(Given data):

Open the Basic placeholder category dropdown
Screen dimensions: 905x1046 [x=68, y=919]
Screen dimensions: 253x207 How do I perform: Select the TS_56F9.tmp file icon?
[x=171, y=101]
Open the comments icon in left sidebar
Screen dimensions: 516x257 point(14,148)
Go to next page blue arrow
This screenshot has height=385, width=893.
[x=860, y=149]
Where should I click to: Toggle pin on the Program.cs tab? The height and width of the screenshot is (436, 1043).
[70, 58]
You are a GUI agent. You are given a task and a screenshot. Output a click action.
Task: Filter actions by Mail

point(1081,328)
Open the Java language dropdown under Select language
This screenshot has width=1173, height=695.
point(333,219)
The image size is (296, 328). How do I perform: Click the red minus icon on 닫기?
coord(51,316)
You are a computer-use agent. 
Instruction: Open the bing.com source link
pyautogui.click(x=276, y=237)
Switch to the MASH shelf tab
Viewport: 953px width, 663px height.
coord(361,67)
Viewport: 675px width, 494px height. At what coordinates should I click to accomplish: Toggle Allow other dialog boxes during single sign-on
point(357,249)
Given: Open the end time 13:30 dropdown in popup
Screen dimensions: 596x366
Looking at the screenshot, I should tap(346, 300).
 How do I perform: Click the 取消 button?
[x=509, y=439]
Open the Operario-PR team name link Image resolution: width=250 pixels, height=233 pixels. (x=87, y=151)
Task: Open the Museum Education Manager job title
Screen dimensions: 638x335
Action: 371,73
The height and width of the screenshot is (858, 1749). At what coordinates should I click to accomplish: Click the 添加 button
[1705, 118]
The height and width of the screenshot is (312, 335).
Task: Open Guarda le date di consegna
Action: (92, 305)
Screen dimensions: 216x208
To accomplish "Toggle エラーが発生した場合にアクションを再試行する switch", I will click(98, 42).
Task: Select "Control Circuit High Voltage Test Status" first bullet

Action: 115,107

(Task): Copy each line of the listing in which the word "agent" can be found.

(Finished task):
You are a GUI agent. You are given a task and a screenshot. Output a click action.
You are a computer-use agent. 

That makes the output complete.